▶ **SET EXERCISE**:
Put the listing below into a Markdown table with two columns, Row and Line, numbering each line and skipping blank ones. Leave the pictures out.

▶ **DATA**:
:::
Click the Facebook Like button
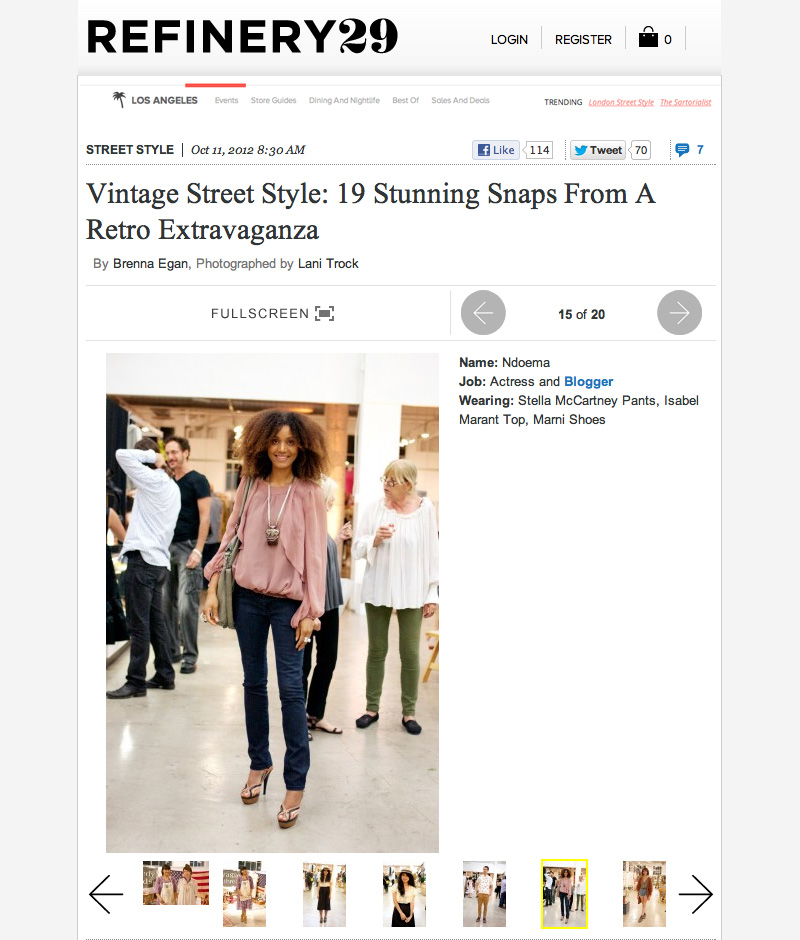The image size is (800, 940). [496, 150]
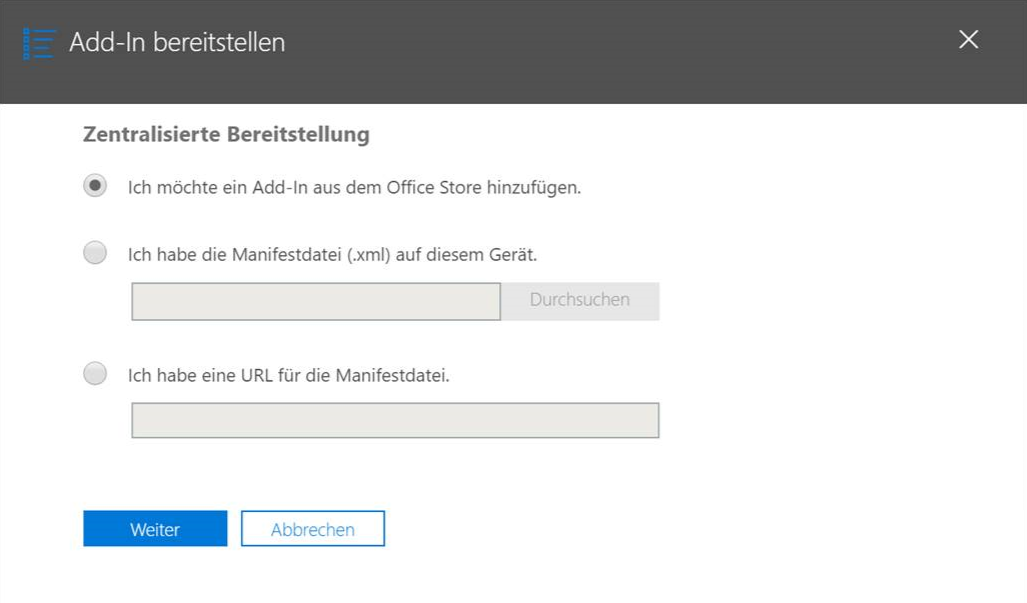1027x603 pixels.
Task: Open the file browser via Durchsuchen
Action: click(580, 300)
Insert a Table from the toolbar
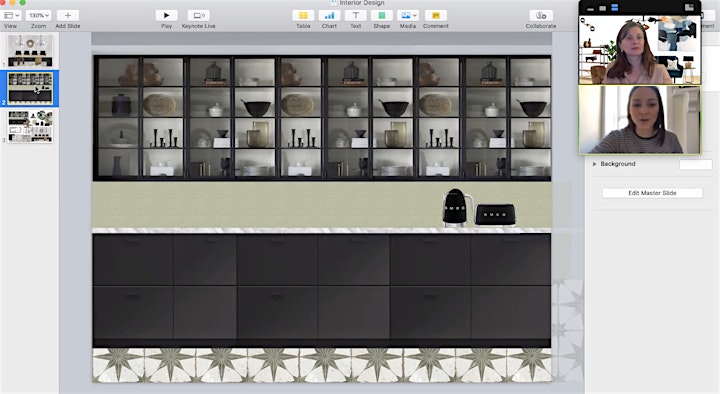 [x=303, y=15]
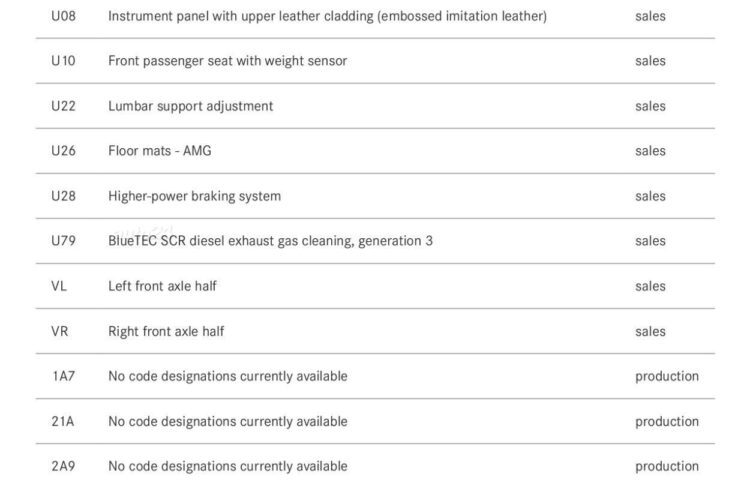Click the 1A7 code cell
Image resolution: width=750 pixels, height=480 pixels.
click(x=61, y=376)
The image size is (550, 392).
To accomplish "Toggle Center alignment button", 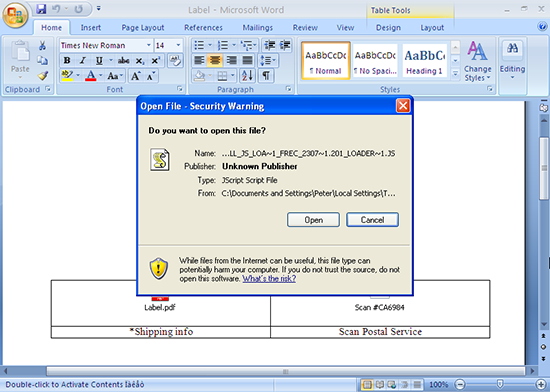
:::
▶ **THE SOLUTION**:
| Row | Line |
|---|---|
| 1 | Click the Facebook Like button |
| 2 | The image size is (800, 940). [496, 150] |
| 3 | 1027x603 pixels. |
| 4 | Task: Open the file browser via Durchsuchen |
| 5 | Action: click(580, 300) |
| 6 | Insert a Table from the toolbar |
| 7 |  [x=303, y=15] |
| 8 | Click the 1A7 code cell |
| 9 | Image resolution: width=750 pixels, height=480 pixels. |
| 10 | click(x=61, y=376) |
| 11 | The image size is (550, 392). |
| 12 | To accomplish "Toggle Center alignment button",  |